Profile Configuration
The new Profile Configuration aspect of MIDI-CI will allow complex controller mappings to be communicated to devices via profiles. This simplifies large control surface setups so that they are simpler and quicker to implement.
Property Exchange
The Property Exchange (PE) feature brings together the worlds of metadata and music data. This element allows the storage and retrieval of “product name, configuration settings, controller names, controller values, patch names and other meta data, etc“. This has many, many uses in the future.
Protocol Negotiation
This feature is the most straightforward addition to the MIDI spec. Protocol Negotiation makes it possible so that newer generation controllers and devices can take advantage of newer features (more channels, increased resolutions, etc.), while not trampling on devices that only implement the base MIDI 1.0 spec.
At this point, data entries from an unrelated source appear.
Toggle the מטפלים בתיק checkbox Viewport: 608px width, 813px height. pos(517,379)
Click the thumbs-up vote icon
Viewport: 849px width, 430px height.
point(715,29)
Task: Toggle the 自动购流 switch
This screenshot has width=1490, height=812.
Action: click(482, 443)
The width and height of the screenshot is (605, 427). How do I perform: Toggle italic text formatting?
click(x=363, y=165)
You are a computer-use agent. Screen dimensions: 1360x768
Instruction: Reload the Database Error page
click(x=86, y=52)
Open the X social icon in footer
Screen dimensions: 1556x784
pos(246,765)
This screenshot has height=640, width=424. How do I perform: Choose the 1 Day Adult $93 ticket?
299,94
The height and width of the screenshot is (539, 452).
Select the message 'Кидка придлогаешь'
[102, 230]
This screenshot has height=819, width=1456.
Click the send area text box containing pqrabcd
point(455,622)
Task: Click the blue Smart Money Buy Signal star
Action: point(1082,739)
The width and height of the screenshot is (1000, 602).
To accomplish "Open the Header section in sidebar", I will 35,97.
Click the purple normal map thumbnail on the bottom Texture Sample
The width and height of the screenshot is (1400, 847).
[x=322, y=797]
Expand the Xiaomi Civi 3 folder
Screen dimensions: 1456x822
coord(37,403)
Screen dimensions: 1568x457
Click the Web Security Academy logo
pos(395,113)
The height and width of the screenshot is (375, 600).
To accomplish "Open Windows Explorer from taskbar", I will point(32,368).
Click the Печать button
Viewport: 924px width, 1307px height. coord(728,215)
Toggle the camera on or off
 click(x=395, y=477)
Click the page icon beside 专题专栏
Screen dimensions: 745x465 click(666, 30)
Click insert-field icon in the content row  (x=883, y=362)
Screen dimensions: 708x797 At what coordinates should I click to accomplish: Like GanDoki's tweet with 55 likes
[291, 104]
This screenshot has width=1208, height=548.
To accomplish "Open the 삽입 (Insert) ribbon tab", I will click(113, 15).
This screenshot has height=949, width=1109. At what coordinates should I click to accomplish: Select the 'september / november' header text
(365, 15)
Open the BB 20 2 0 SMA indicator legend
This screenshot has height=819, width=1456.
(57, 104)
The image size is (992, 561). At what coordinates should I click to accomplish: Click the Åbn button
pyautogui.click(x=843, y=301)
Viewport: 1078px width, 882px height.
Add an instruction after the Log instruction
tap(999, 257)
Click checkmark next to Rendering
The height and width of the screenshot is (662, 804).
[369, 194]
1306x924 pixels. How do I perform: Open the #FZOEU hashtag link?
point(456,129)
This opens the door for greater flexibility in the number and types of MIDI devices that can be networked down the road.
MIDI is still super cool!
All in all, the MIDI spec is still cool, useful, and very much alive. Even though we have ubiquitous 1GbE, ubiquitous 10GbE right around the corner, high-speed USB everywhere, and tons of other bus technologies, MIDI still has its niche (and I’m really happy about that).